- Material provided -
******************************

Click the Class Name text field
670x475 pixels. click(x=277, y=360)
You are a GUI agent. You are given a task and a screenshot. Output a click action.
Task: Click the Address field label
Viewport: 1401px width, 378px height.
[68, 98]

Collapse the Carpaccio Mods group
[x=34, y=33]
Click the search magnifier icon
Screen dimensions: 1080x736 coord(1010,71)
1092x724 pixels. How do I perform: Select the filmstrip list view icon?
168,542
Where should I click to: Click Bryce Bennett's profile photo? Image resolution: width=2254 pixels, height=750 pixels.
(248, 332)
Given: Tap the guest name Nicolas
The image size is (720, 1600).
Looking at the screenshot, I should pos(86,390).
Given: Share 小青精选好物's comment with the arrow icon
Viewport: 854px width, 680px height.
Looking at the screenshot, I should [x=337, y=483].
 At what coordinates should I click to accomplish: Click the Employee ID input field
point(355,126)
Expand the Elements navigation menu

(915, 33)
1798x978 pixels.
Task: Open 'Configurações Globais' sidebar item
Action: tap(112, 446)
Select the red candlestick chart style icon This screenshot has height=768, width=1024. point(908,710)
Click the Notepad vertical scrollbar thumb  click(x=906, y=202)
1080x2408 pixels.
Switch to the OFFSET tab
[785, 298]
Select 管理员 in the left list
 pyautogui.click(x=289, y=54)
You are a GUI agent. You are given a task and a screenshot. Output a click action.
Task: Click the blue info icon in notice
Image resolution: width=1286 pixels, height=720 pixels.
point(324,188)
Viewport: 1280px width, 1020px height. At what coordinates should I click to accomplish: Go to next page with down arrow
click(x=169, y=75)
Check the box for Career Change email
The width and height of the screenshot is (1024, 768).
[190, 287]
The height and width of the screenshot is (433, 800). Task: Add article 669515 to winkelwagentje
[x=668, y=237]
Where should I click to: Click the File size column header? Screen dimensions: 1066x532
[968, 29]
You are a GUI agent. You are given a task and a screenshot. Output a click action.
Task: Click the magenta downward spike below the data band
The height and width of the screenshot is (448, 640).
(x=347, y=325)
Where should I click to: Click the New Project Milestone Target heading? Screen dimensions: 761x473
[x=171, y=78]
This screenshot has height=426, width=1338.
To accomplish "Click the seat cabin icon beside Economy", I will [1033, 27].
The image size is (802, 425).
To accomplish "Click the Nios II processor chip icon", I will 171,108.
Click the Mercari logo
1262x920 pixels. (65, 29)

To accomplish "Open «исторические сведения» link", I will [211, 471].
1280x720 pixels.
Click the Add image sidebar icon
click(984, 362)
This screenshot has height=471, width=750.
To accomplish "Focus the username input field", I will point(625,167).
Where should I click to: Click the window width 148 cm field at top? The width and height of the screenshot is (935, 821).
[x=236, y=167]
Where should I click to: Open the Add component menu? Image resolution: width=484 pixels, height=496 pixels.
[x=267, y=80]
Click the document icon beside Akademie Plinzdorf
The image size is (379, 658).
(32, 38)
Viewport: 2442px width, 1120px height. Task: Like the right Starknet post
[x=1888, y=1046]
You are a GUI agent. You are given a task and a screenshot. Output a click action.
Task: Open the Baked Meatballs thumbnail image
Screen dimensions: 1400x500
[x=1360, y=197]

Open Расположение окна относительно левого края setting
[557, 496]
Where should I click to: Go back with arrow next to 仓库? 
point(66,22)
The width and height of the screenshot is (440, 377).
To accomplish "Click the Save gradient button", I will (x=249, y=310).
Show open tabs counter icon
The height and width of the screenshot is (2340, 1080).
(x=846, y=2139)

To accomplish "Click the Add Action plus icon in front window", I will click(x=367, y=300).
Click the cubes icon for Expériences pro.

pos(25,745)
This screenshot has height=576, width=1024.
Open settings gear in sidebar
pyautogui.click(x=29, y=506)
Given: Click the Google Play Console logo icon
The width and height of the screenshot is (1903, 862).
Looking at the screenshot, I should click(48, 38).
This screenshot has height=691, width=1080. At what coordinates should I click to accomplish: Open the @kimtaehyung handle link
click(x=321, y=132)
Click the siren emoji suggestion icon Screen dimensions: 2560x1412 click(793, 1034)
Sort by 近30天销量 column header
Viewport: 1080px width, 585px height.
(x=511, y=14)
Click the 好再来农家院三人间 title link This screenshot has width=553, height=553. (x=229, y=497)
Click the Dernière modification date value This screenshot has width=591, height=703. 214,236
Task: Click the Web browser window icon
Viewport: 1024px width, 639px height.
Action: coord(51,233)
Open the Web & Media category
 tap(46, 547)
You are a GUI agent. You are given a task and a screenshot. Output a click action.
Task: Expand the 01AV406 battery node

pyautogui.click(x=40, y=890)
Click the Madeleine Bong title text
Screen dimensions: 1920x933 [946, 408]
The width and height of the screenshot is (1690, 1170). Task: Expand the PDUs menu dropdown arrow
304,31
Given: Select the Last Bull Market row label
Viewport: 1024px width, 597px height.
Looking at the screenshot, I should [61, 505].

******************************

- Required action -
Check each line above for the string "beside" and return those that contain it.

- Output for this task -
To accomplish "Click the seat cabin icon beside Economy", I will [1033, 27].
Click the document icon beside Akademie Plinzdorf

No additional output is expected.